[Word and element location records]
↓↓↓

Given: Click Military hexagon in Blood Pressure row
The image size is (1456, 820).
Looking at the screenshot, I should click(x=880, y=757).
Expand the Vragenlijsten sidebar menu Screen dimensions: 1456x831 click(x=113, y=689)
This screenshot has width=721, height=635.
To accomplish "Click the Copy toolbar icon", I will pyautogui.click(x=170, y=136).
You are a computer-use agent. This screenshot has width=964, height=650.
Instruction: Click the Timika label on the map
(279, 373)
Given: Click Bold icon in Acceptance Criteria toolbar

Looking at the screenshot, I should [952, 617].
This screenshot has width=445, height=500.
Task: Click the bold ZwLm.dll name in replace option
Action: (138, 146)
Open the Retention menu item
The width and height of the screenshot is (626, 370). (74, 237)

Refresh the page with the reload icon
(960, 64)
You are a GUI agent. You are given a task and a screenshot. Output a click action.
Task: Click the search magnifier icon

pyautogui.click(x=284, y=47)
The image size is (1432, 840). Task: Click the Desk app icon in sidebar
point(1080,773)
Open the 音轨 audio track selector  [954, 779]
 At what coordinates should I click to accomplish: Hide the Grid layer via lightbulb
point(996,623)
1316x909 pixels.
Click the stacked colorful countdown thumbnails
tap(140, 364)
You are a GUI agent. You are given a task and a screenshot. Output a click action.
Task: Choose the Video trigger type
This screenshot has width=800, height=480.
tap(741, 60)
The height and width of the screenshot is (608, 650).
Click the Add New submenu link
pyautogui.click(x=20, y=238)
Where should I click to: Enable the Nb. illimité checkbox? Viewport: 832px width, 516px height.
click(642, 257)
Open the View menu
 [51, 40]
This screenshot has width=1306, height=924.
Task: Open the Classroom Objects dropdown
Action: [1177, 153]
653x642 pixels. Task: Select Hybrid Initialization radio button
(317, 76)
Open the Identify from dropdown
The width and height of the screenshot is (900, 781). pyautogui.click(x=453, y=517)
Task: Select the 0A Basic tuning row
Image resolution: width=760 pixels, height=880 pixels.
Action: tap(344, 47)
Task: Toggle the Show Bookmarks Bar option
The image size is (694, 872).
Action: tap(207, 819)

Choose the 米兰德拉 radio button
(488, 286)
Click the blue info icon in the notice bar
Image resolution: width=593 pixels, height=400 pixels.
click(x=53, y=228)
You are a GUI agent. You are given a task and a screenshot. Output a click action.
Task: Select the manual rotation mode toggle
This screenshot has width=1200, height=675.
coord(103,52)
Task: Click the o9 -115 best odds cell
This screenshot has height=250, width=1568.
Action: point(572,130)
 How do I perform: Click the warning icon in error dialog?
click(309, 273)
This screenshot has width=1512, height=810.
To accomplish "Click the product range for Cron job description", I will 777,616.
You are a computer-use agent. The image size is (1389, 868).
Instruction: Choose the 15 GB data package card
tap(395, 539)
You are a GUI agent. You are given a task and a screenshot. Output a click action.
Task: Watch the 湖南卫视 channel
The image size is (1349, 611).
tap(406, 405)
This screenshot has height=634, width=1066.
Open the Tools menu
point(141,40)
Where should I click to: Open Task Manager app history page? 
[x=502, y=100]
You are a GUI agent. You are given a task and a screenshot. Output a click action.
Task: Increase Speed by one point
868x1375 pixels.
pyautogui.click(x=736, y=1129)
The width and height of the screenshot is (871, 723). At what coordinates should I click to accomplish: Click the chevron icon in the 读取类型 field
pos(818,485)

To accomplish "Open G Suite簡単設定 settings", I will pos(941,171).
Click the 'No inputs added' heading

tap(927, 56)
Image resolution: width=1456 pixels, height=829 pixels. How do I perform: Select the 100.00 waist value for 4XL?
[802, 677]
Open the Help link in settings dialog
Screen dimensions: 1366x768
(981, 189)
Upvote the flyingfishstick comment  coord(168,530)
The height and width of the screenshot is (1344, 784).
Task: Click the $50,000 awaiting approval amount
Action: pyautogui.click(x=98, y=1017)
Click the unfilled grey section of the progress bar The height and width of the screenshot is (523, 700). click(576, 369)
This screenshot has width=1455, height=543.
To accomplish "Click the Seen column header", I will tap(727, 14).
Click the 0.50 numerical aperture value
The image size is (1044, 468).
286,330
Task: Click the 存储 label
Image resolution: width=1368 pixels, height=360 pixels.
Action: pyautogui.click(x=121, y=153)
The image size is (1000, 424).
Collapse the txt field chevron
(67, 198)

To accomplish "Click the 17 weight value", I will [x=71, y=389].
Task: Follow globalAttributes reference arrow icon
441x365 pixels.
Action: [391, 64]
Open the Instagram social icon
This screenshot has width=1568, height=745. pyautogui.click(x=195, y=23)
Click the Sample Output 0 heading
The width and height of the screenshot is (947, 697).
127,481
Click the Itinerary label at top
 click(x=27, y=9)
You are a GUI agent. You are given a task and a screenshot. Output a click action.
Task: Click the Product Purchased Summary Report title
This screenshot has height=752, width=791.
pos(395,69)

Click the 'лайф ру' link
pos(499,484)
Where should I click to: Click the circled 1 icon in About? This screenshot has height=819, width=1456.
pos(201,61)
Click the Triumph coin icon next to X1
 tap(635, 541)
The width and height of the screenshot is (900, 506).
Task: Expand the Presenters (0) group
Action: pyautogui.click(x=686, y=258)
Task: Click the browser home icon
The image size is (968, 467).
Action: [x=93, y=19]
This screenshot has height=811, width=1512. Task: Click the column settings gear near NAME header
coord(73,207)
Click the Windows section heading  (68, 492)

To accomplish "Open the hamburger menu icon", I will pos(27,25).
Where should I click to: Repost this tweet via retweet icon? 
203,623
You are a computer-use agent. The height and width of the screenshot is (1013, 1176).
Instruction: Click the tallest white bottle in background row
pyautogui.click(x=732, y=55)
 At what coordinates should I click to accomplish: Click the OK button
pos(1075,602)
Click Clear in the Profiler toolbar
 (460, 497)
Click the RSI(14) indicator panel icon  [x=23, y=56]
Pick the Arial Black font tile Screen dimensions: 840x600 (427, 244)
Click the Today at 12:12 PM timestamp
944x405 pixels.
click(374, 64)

↑↑↑

Copy out everything in the records above from the line containing "You are a computer-use agent. The image" down to the line containing "Action: pyautogui.click(x=98, y=1017)", keeping both of those lines.

__EXERCISE OUTPUT__
You are a computer-use agent. The image size is (1389, 868).
Instruction: Choose the 15 GB data package card
tap(395, 539)
You are a GUI agent. You are given a task and a screenshot. Output a click action.
Task: Watch the 湖南卫视 channel
The image size is (1349, 611).
tap(406, 405)
This screenshot has height=634, width=1066.
Open the Tools menu
point(141,40)
Where should I click to: Open Task Manager app history page? 
[x=502, y=100]
You are a GUI agent. You are given a task and a screenshot. Output a click action.
Task: Increase Speed by one point
868x1375 pixels.
pyautogui.click(x=736, y=1129)
The width and height of the screenshot is (871, 723). At what coordinates should I click to accomplish: Click the chevron icon in the 读取类型 field
pos(818,485)

To accomplish "Open G Suite簡単設定 settings", I will pos(941,171).
Click the 'No inputs added' heading

tap(927, 56)
Image resolution: width=1456 pixels, height=829 pixels. How do I perform: Select the 100.00 waist value for 4XL?
[802, 677]
Open the Help link in settings dialog
Screen dimensions: 1366x768
(981, 189)
Upvote the flyingfishstick comment  coord(168,530)
The height and width of the screenshot is (1344, 784).
Task: Click the $50,000 awaiting approval amount
Action: pyautogui.click(x=98, y=1017)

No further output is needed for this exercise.